<<<<
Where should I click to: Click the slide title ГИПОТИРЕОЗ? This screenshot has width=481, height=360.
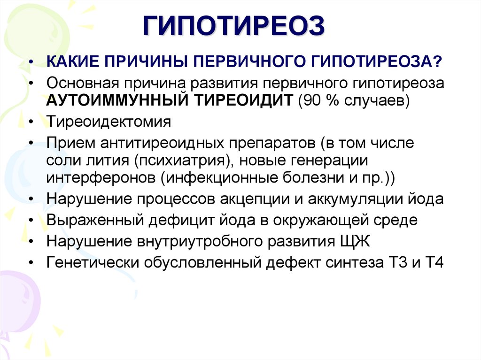[x=233, y=26]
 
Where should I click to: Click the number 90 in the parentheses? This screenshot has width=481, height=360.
[x=312, y=100]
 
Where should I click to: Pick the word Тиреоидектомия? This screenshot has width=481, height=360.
[x=109, y=122]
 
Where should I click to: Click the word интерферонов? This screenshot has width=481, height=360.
[x=101, y=178]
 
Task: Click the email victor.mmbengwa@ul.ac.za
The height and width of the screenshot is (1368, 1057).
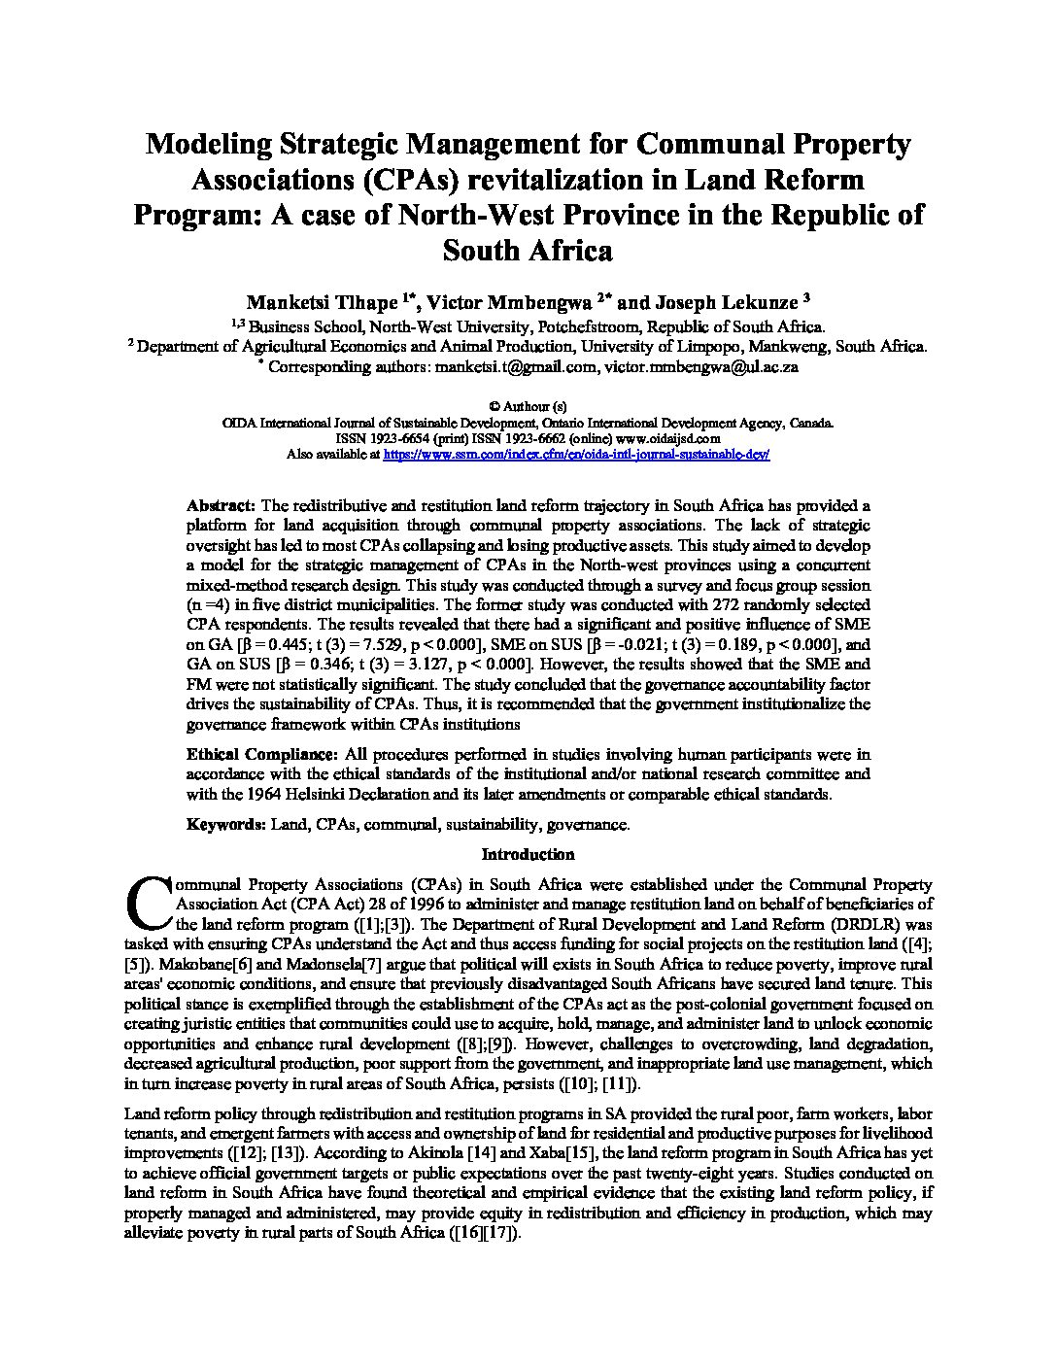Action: coord(700,366)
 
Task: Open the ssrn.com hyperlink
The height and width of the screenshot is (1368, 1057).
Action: coord(577,454)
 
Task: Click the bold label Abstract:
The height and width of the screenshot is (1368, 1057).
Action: coord(221,505)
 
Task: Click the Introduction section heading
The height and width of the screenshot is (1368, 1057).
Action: coord(528,855)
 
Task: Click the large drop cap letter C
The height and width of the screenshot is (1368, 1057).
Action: coord(147,903)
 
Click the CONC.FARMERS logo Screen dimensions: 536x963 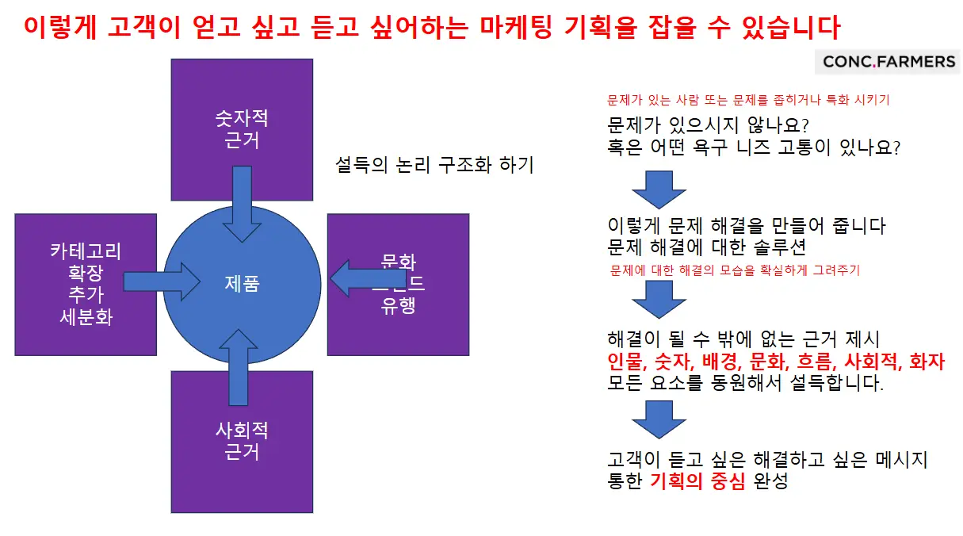[888, 62]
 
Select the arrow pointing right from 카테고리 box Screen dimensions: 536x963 [162, 281]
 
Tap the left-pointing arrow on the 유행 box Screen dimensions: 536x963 [369, 278]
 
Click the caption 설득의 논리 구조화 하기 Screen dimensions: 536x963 [434, 165]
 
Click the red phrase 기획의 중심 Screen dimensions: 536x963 [697, 481]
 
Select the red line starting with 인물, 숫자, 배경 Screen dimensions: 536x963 [775, 362]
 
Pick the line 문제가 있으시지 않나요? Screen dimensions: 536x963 [707, 126]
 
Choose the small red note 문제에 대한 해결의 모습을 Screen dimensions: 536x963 [734, 270]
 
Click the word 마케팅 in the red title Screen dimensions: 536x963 [518, 29]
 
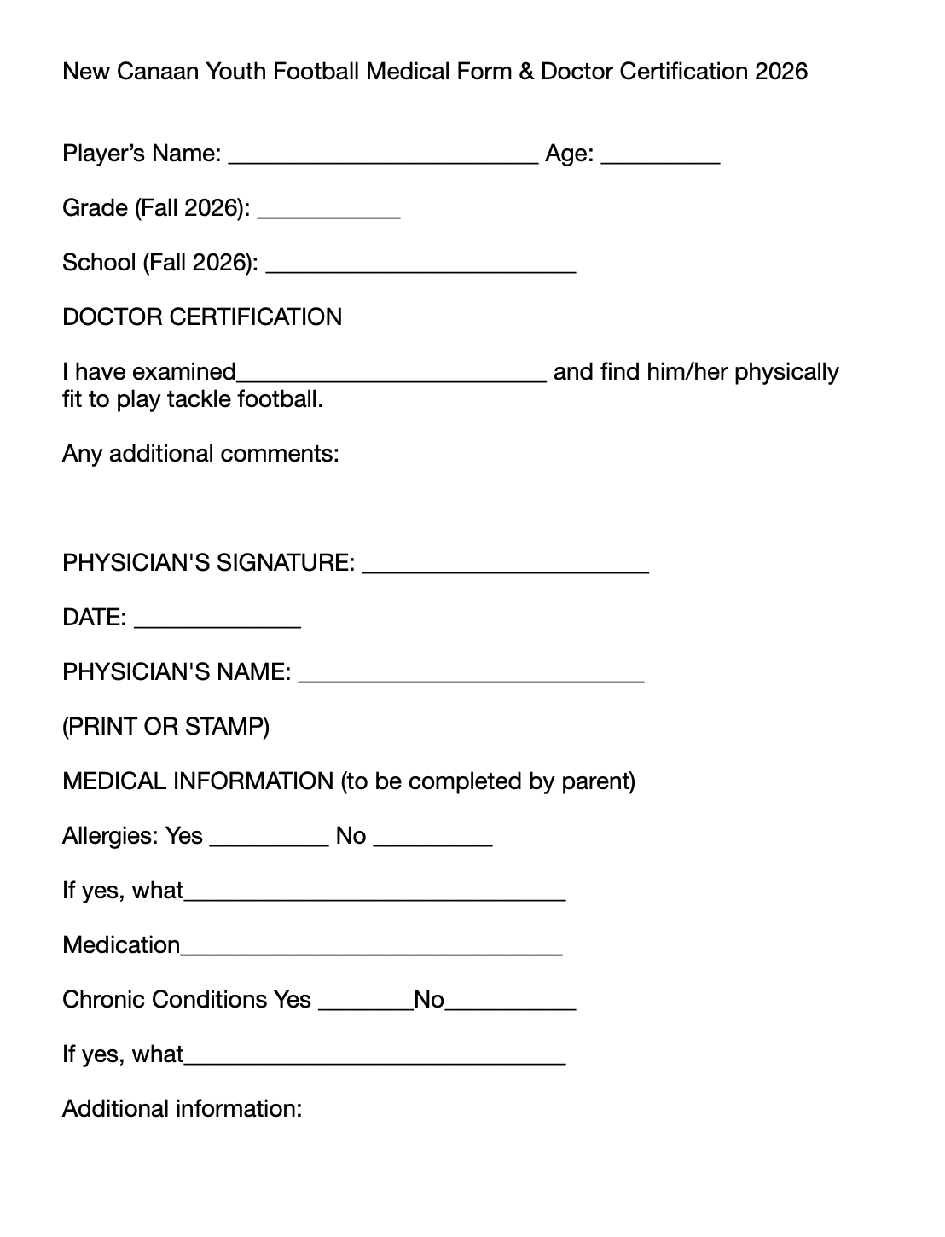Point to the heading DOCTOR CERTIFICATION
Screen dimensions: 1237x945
point(202,317)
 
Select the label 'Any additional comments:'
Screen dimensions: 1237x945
point(200,454)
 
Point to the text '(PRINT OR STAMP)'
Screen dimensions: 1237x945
point(165,727)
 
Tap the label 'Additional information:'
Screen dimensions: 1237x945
point(182,1109)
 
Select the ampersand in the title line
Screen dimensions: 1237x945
point(525,72)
>>>>
▶ TASK BRIEF: Copy the lines of the data from the beginning through the line with "Action: coord(700,366)", including both ends. Leave out the pictures.

▶ EXPECTED ANSWER:
Where should I click to: Click the slide title ГИПОТИРЕОЗ? This screenshot has width=481, height=360.
[x=233, y=26]
 
Where should I click to: Click the number 90 in the parentheses? This screenshot has width=481, height=360.
[x=312, y=100]
 
Where should I click to: Pick the word Тиреоидектомия? This screenshot has width=481, height=360.
[x=109, y=122]
 
Where should I click to: Click the word интерферонов? This screenshot has width=481, height=360.
[x=101, y=178]
 
Task: Click the email victor.mmbengwa@ul.ac.za
The height and width of the screenshot is (1368, 1057).
Action: coord(700,366)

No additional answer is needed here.